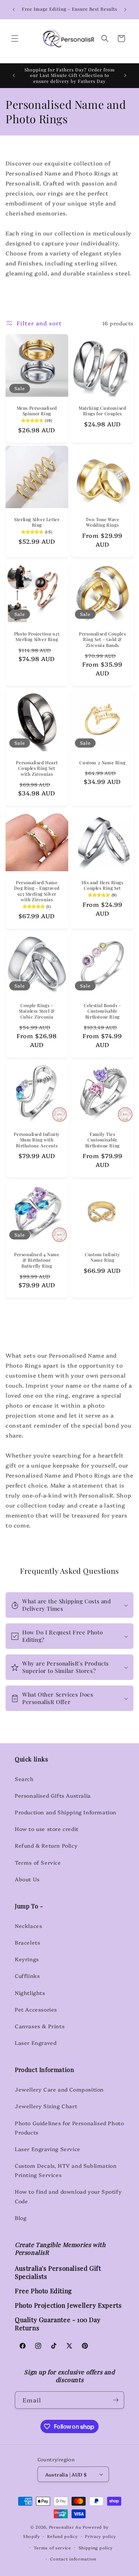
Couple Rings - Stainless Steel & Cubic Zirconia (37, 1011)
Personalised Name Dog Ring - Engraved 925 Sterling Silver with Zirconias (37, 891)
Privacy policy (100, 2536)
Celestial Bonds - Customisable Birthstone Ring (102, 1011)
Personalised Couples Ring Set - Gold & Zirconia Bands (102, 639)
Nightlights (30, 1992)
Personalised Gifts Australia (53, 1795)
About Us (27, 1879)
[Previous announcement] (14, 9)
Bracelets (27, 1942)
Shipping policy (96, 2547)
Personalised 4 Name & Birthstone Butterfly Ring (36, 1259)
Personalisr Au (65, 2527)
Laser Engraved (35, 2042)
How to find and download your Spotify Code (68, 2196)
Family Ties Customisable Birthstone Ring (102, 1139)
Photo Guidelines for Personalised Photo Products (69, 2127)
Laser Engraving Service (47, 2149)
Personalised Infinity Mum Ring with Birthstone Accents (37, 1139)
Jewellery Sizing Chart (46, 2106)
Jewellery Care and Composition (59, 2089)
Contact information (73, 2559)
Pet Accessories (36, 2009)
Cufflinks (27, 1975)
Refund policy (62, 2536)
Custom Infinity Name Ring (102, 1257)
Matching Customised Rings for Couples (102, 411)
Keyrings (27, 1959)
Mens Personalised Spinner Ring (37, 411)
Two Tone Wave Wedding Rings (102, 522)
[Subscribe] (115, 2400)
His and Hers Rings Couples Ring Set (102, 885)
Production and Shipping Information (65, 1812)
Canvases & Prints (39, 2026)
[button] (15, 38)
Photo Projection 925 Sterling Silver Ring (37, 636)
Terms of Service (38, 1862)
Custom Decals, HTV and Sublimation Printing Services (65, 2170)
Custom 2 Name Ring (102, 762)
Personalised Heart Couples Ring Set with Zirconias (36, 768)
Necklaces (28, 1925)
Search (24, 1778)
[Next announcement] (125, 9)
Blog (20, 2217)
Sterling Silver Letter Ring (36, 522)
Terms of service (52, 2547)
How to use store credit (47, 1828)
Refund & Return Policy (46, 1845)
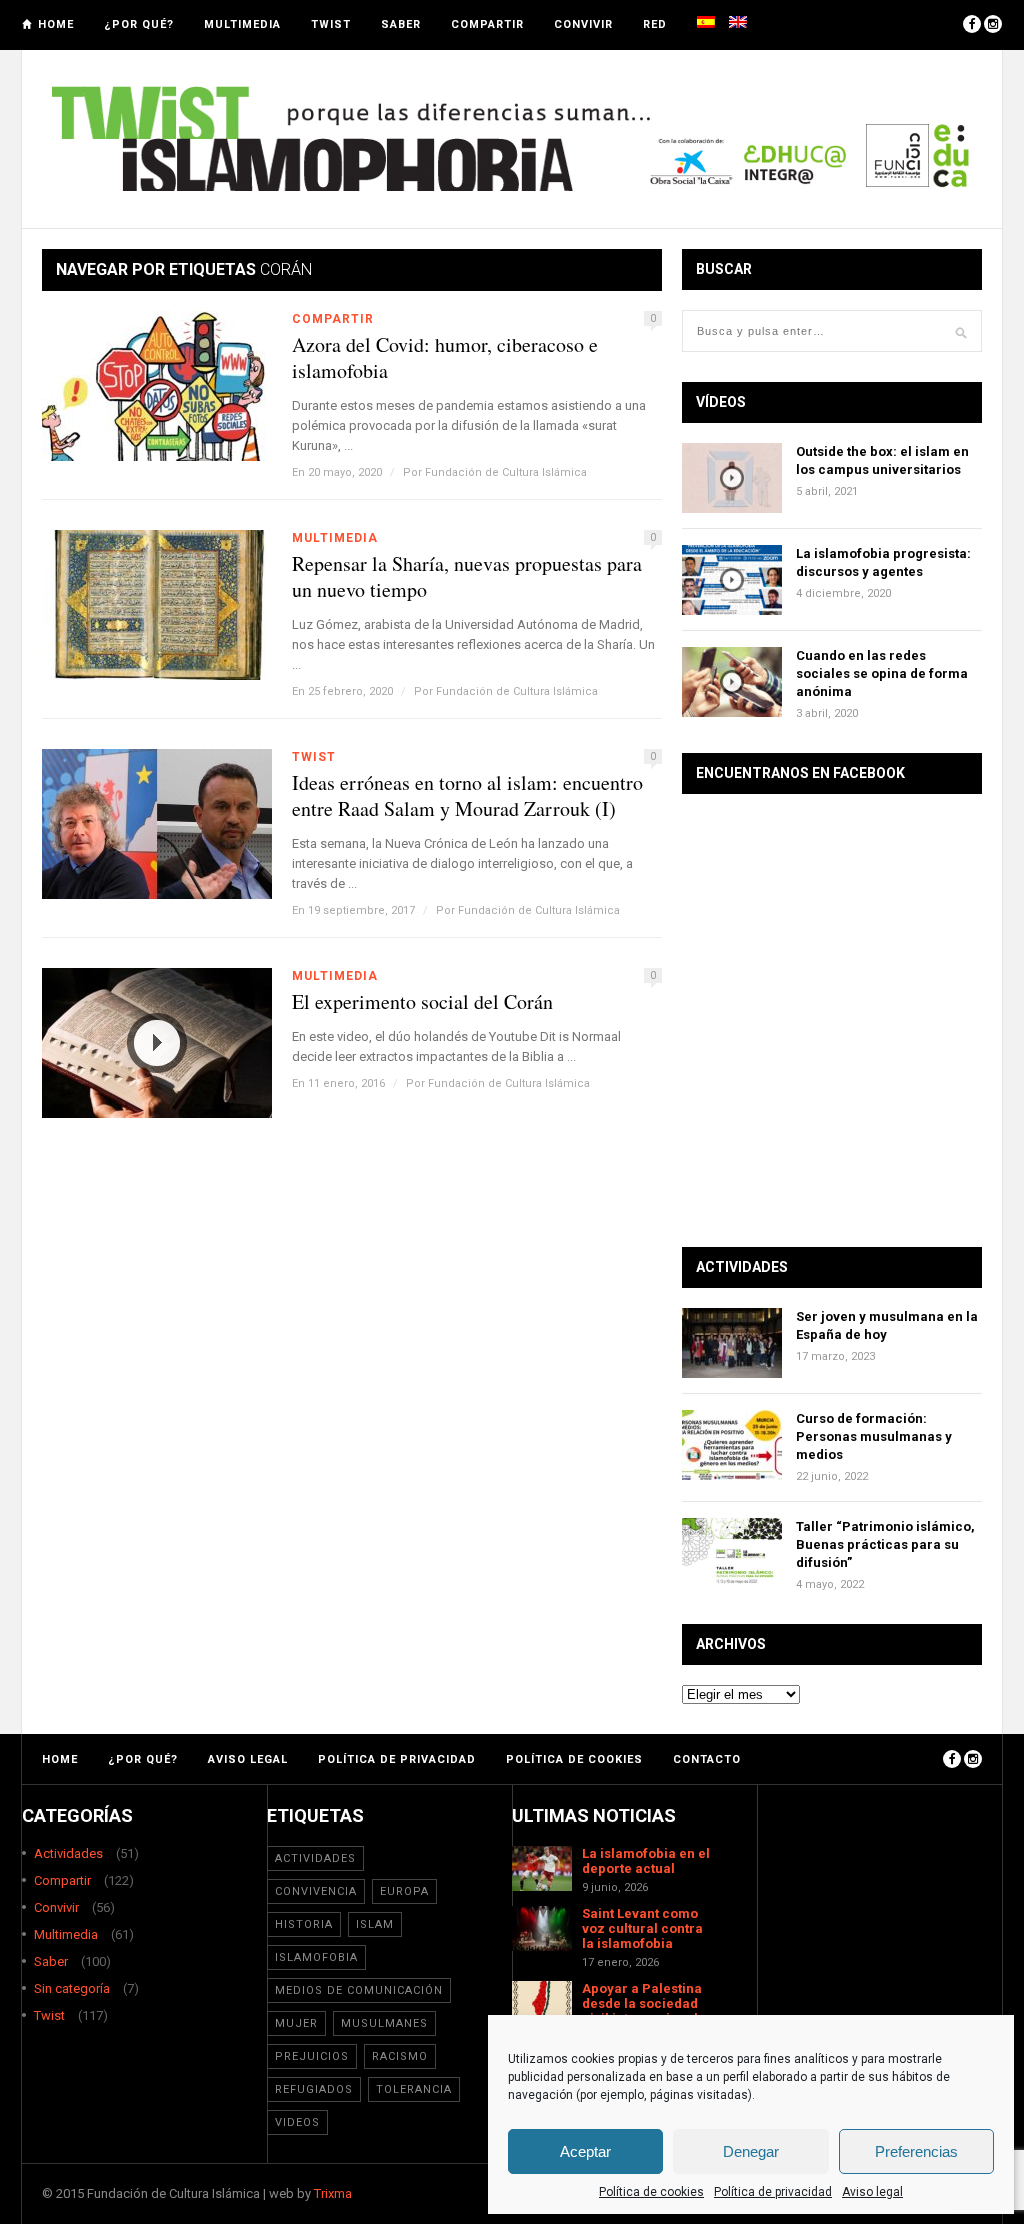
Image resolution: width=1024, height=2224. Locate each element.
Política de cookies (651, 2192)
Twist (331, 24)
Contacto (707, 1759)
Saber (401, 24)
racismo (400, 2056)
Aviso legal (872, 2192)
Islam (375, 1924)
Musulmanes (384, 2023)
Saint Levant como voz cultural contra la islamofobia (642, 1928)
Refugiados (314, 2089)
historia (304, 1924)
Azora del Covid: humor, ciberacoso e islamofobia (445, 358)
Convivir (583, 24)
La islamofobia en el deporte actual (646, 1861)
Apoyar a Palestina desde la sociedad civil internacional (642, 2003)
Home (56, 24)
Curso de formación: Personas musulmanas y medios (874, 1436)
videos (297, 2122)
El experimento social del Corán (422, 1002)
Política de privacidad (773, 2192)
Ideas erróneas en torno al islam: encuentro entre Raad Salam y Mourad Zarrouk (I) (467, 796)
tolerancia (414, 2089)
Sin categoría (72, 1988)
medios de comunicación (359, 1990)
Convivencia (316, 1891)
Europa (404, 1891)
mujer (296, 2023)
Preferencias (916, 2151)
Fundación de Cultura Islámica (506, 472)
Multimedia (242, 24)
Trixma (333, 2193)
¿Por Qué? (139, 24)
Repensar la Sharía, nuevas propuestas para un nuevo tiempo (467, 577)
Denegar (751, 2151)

===

▶ [Exercise prompt] Make a copy of each line in the records above that has the word "Laser".

▶ [Answer for this exercise]
Laser Engraved (35, 2042)
Laser Engraving Service (47, 2149)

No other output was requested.